:: Task prompt ::
Copy the records again, requests included, starting at the line that has "Where should I" and stopping after the line that has "tap(35, 71)", and shift every coordinate in the answers by adding -7. Leave the pictures out of your answer.

:: Records ::
↓
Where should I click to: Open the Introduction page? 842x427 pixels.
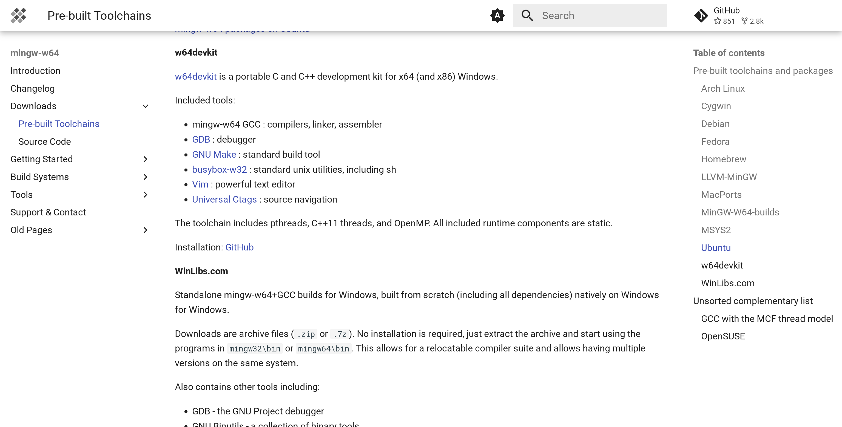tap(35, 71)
↑
↓
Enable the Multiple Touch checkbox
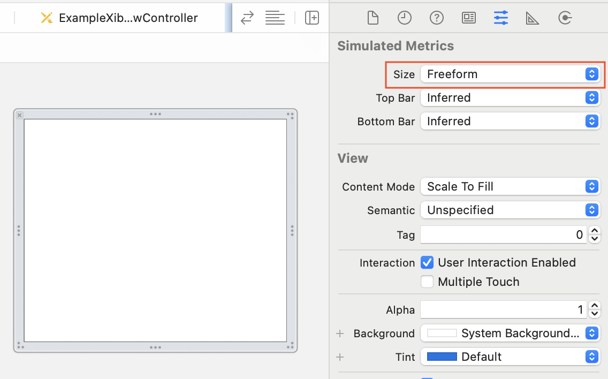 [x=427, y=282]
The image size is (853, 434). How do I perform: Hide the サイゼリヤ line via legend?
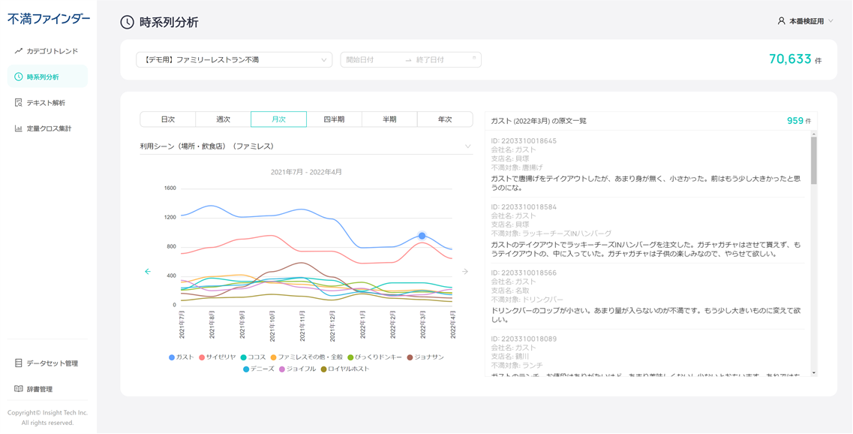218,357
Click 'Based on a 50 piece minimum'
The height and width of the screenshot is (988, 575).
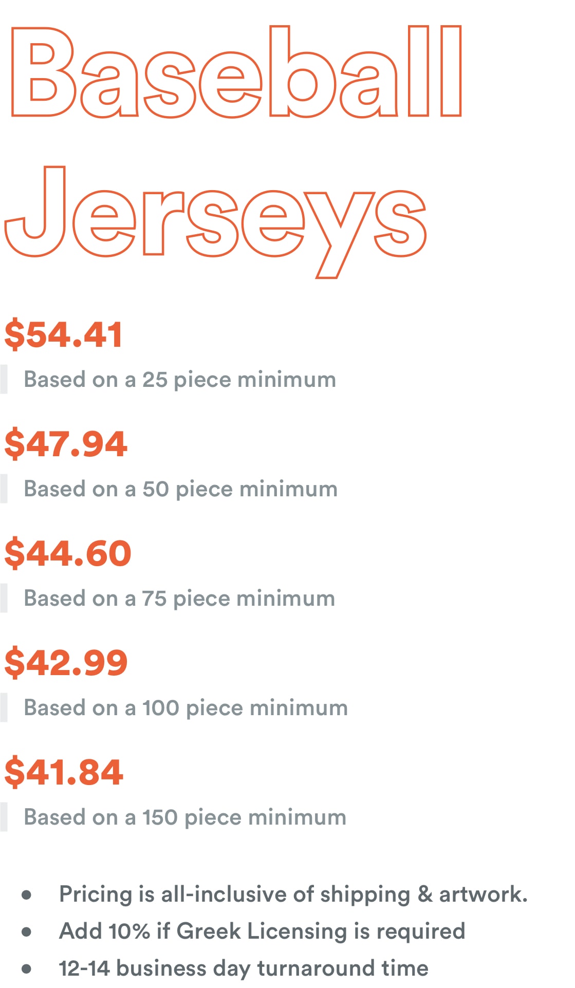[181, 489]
↑
:: Answer for the task ::
Where should I click to: Open the Introduction page? 842x427 pixels.
tap(28, 64)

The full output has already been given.